Tulang Merah was the prettiest-looking dish at a hawker center we stumbled upon. I was feeling adventurous and walked up and ordered it before asking what it is. Turns out: it’s mutton-marrow stew. The broth is bright red (looks like blood, but it’s not) — I gather that tulang means “mutton” and merah means “red” — and rich and warmly spiced. It’s served in a very shallow bowl and you should get some bread to sop it up. There’s not a lot of meat on the mutton bones, but that’s not the point. The point is the marrow inside them.
We try to always hit a supermarket when we visit a new place. There was a 24-hour Sheng Siong supermarket in the basement of a hawker center and office building around the corner from us where we
- stocked up on bottled water,
- marveled at the Asian products on offer, and
- skeptically scoped out ostensibly Western products
Plenty of items looked kind of familiar, but just a little “off.” We even trekked out to Orchard Rd for a Marks & Spencer ready-to-eat lunch and were sorely disappointed to find their food section only had not-ready-to-eat stuff. But at least there were shortbread cookies.

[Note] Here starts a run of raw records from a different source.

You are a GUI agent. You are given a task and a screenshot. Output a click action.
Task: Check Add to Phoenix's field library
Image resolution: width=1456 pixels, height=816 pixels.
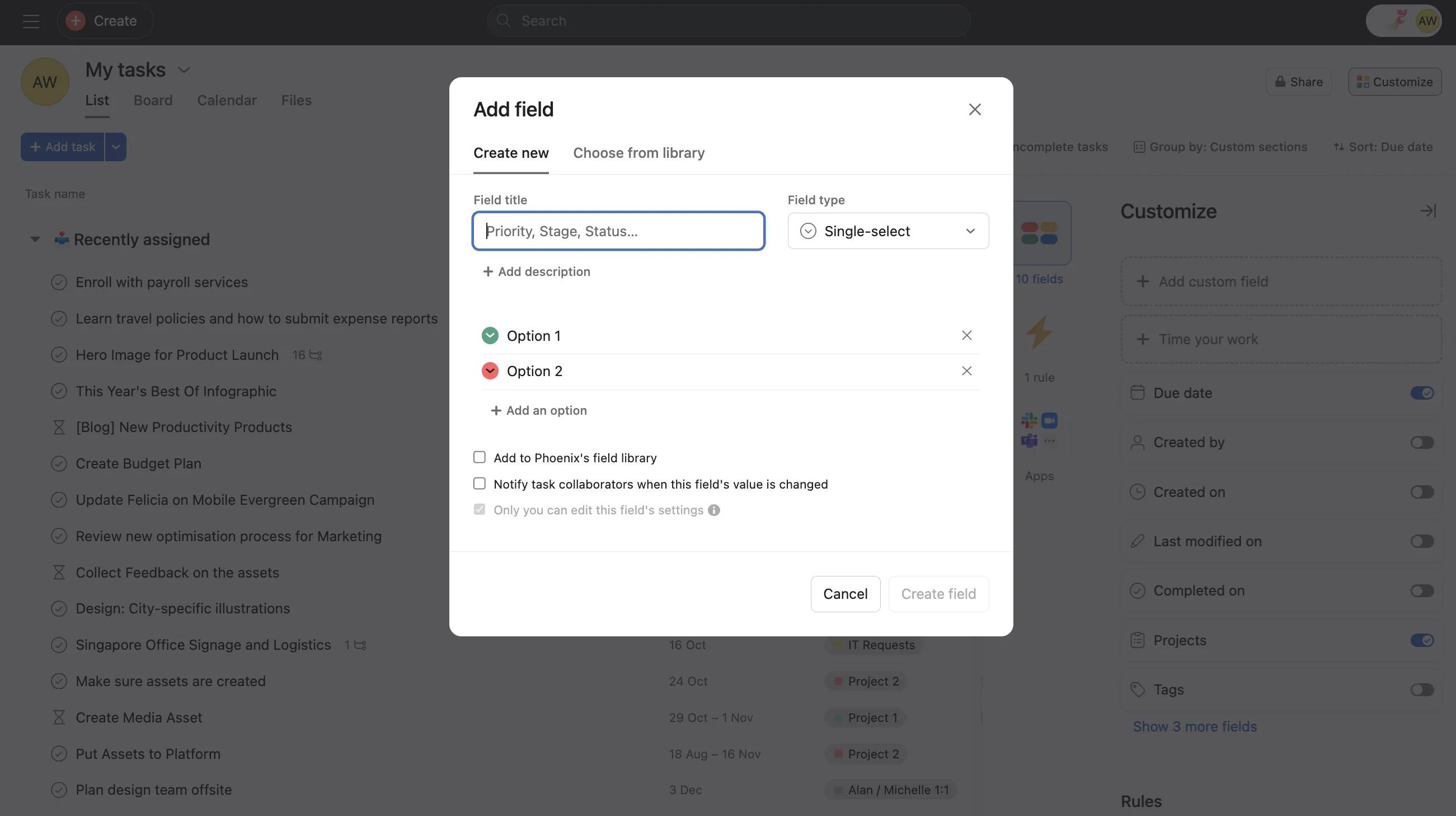click(x=480, y=457)
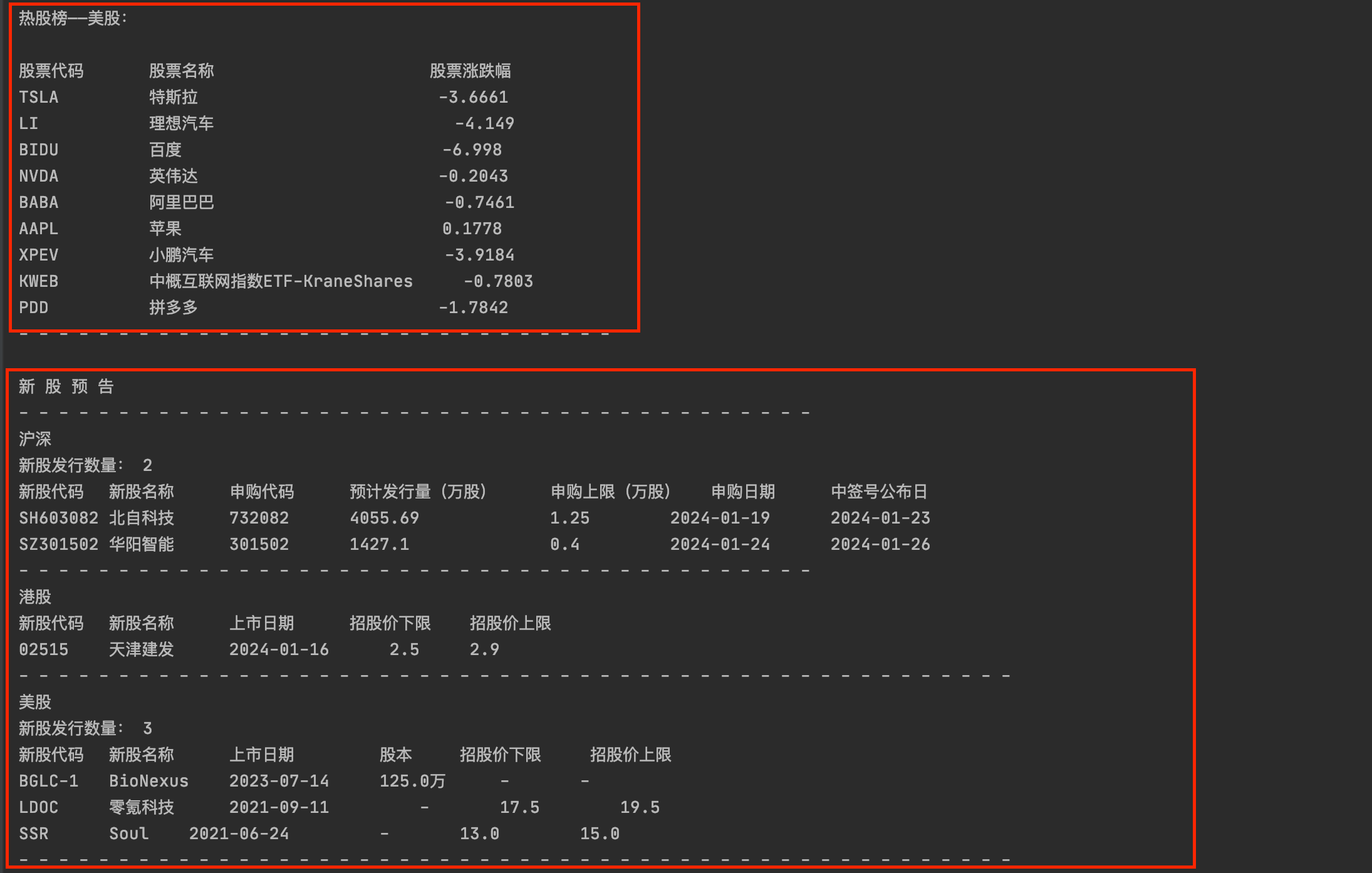The image size is (1372, 873).
Task: Click the NVDA change value -0.2043
Action: pos(473,176)
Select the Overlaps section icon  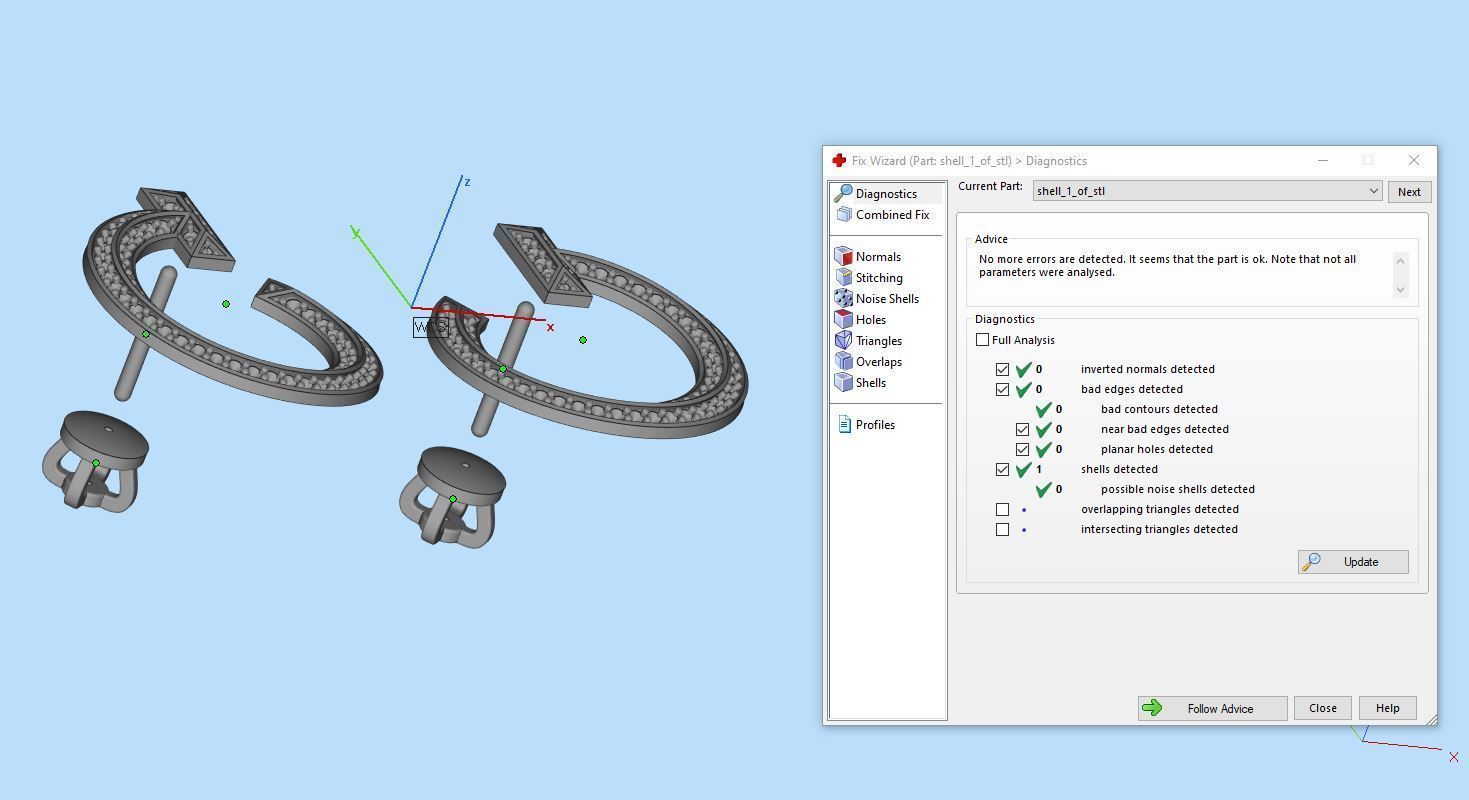pos(843,362)
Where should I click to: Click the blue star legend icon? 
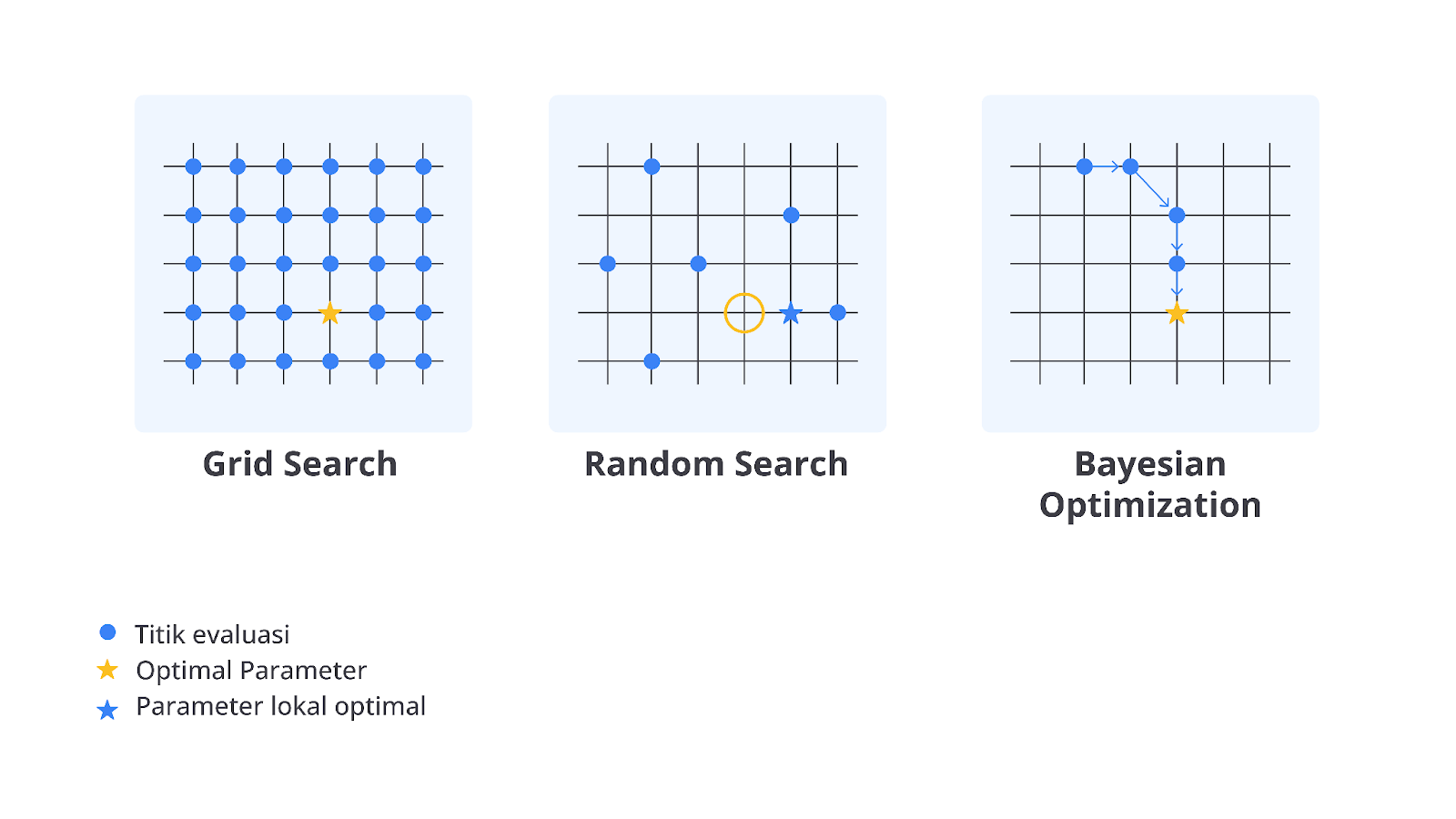click(107, 710)
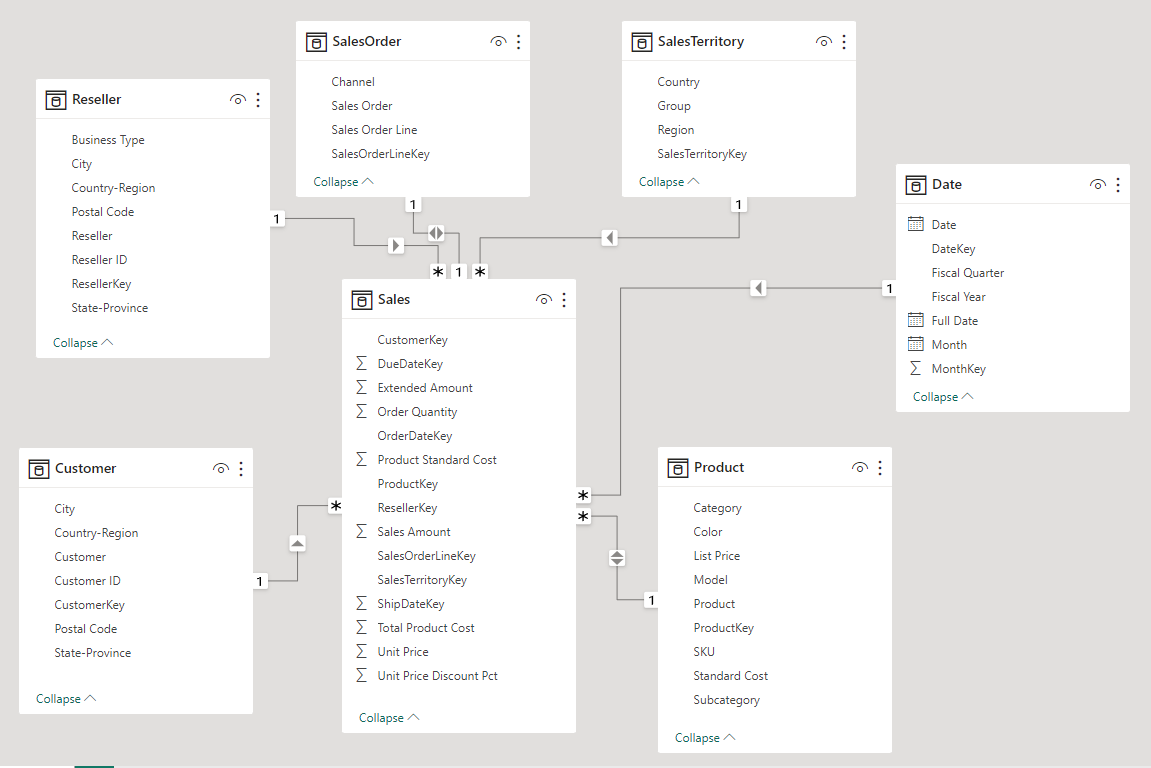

Around the water cooler we’d heard that Singapore was “quite expensive.” I suppose that’s true for the restaurants in the fancy shopping districts, but certainly not in the hawker centers. We walked past a brotzeit several times on our through the city and were surprised to see they have Thurn & Taxis Roggen4 on offer (among many other German beers). However, the prices were pretty distasteful: S$15.50 (that’s about 9€!) for a beer you can here in a restaurant for less than 3€. We saw plenty of similar European-themed restaurants aimed at those with the disposable cash to be shopping those areas and didn’t try any of them — our hawker centers and neighborhood restaurants kept us well-fed.
U.S. Fast Food
We were surprised to see not only the usual suspects like McDonald’s and Burger King, but also some long-lost (to us) venues like Wendy’s and (gasp!) Long John Silver’s and Popeye’s. That was weird. If you’re awake and ravenous and moving around Bugis in the wee hours of Christmas morning like I was (thanks, jet lag), then a Sausage McMuffin and Egg might be the way to go. Side note: the sausage tasted slightly different. I suspect it was turkey-based instead of pork, which would make sense given the sizeable Muslim component of Singaporean society.
If you’re headed to Singapore, rest assured you’ll find plenty of tasty variety. If you’re stuck in Singapore on a layover, see if you can stretch it out and venture out into the city for a meal. Or if nothing else, try Ananda Bhavan in Terminal 2 outside of the security zone.